The Durk Pearson & Sandy Shaw®
Life Extension NewsTM
Volume 12 No. 1 • Feb. 2009


Short-Term Oral L-Arginine Improves Fasting Vascular Endothelial Function

A recent meta-analysis of 12 randomized controlled trials for short term L-arginine oral supplementation reported an improvement in flow-mediated dilation (FMD, the ability of blood vessels to relax in response to appropriate stimuli, such as acetylcholine release), but only when baseline FMD is low.1 Note the similarity to the result with Vitamin C and CRP where CRP was reduced only when baseline CRP was high.* In this instance, L-arginine supplementation significantly increased FMD when the baseline levels were <7%, but had no effect when baseline FMD was >7%.1 In the pooled analysis (in which all subjects were included), L-arginine supplementation significantly increased the FMD by 1.98%, whereas the FMD was increased by 2.56% in those with baseline FMD <7% and was not significantly changed (–0.27%) in those whose baseline FMD was >7%. In order to understand the effects of L-arginine on FMD as reported in these trials, it is necessary to know the baseline levels of FMD and to analyze the effects on the basis of changes in baseline FMD. The trials included in the meta-analysis had 10 to 36 subjects, doses of L-arginine ranged from 3 g to 24 g per day, and subjects included children with chronic kidney failure, patients with heart failure, healthy young men, healthy individuals older than 70 y, clinically asymptomatic elderly subjects, patients with peripheral artery disease, or hypercholesterolemic patients. L-arginine was taken 3 times/d in most studies, with duration of treatment from 3 days to 6 months.

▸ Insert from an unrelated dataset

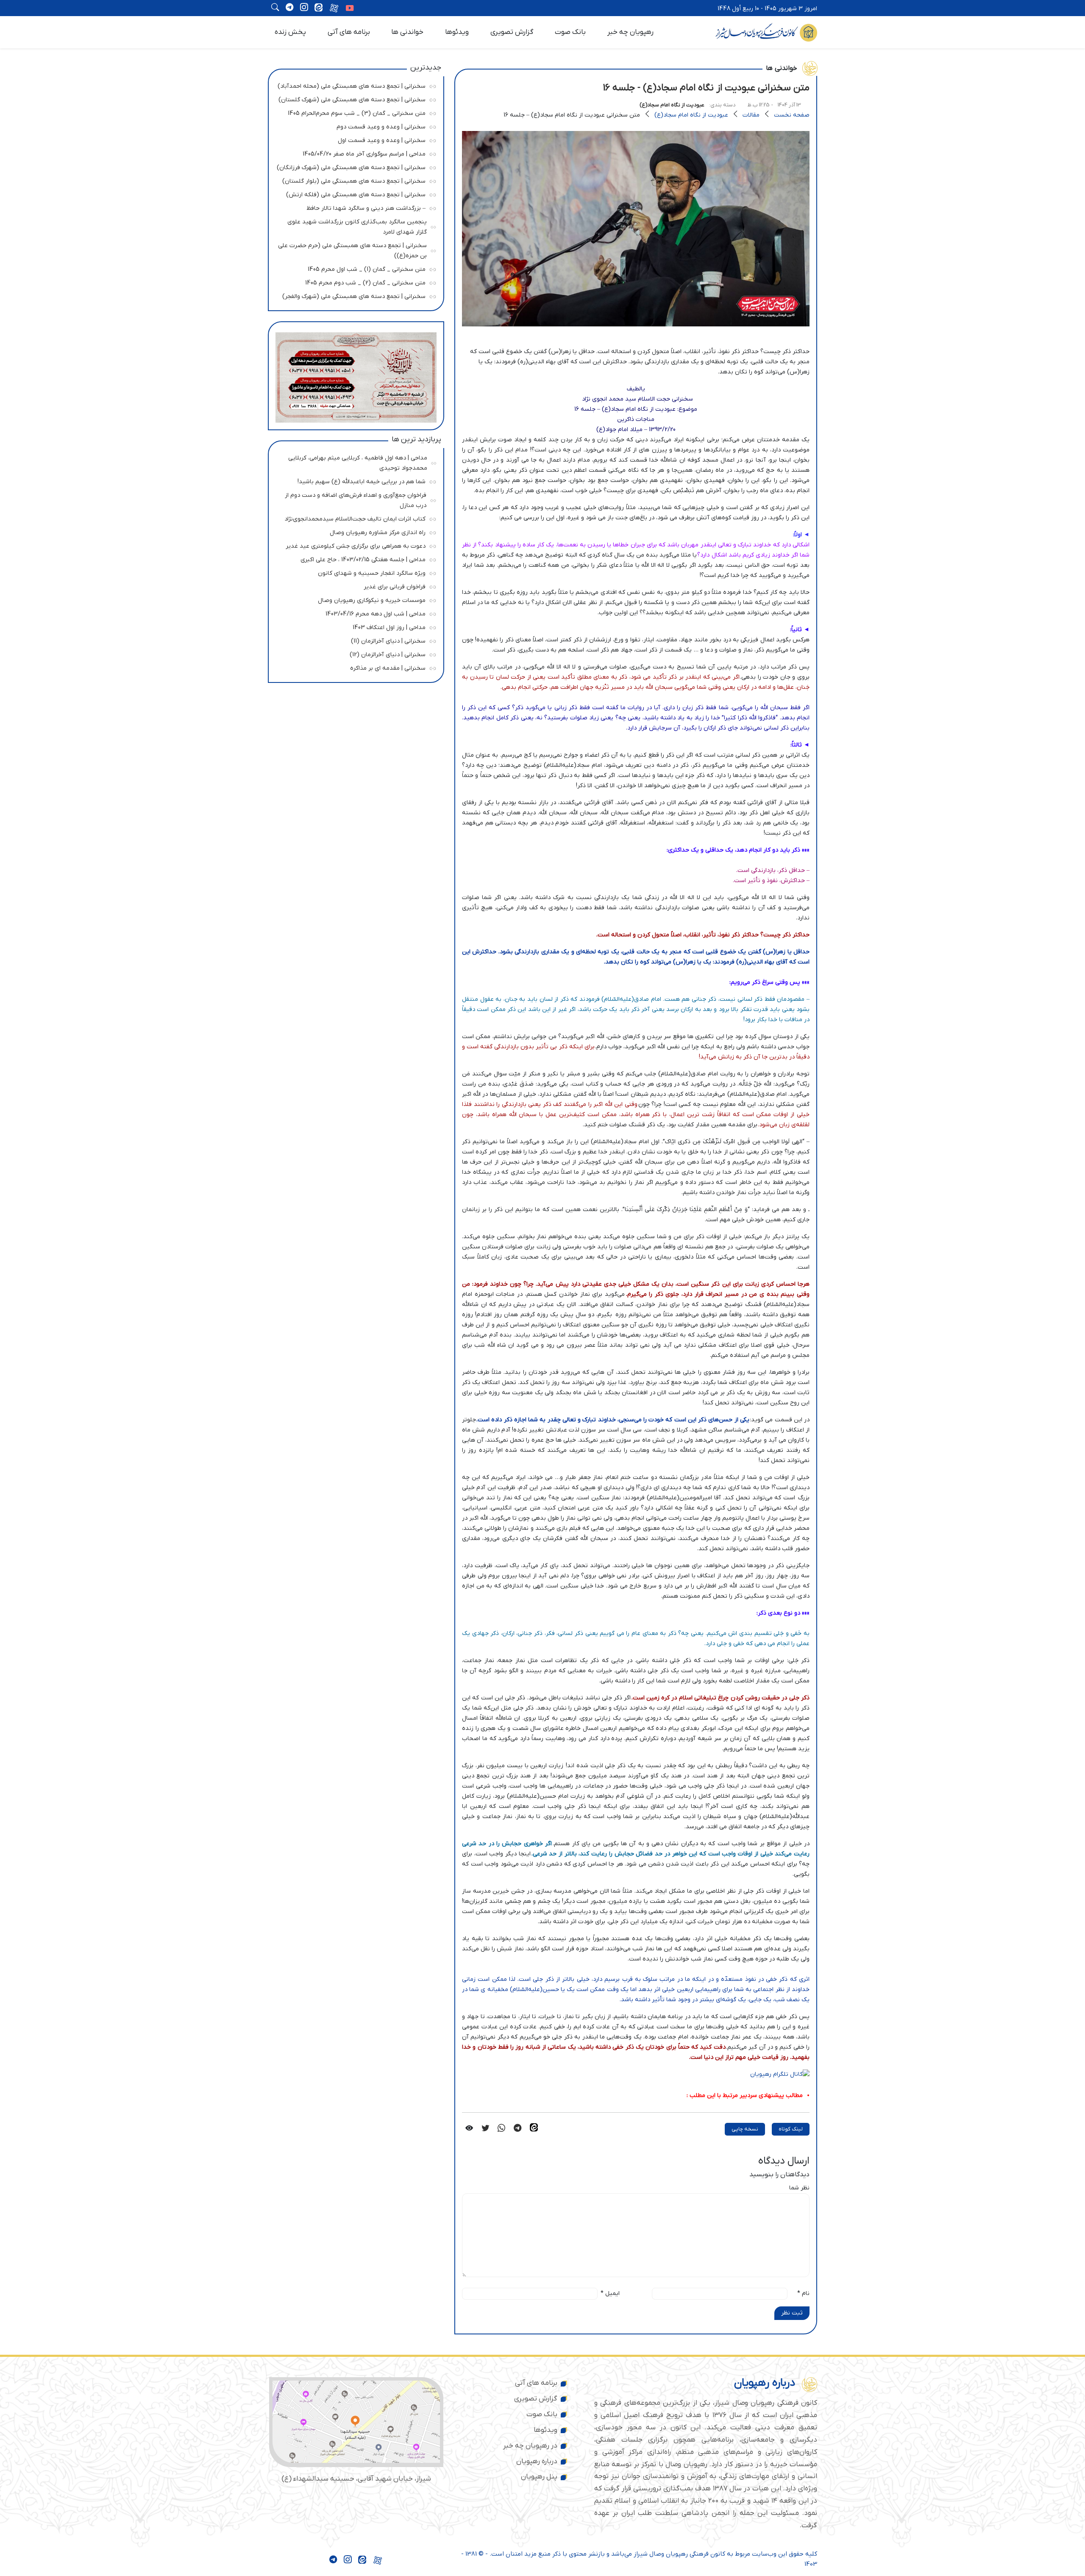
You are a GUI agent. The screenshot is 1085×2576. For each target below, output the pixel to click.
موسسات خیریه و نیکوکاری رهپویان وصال (354, 599)
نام (803, 2293)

*See “Vitamin C Treatment Reduces C-Reactive Protein but Only in Those Who Have High CRP” at: www.life-enhancement.com/article_template.asp?ID=2075


We both take L-arginine supplements (our InnerPower Plus™ formulation contains 6 grams of L-arginine per serving). Though neither of us has to our knowledge a low baseline FMD, there are many other healthful properties of L-arginine (which we have written about in earlier newsletters), such as its action as a precursor of nitric oxide, important for numerous functions, including proper endothelial vasodilation. As another example, arginine supports healthy kidney function by reducing the age-associated increase in the basement membrane (thickening of which reduces the kidney’s ability to filter blood) as well as being part of the urea cycle that allows the body to excrete ammonia formed during the metabolism of amino acids.

Reference

  1. Bai et al. Increase in fasting vascular endothelial function after short-term oral L-arginine is effective when baseline flow-mediated dilation is low: a meta-analysis of randomized controlled trials. Am J Clin Nutr 89:77-84 (2009).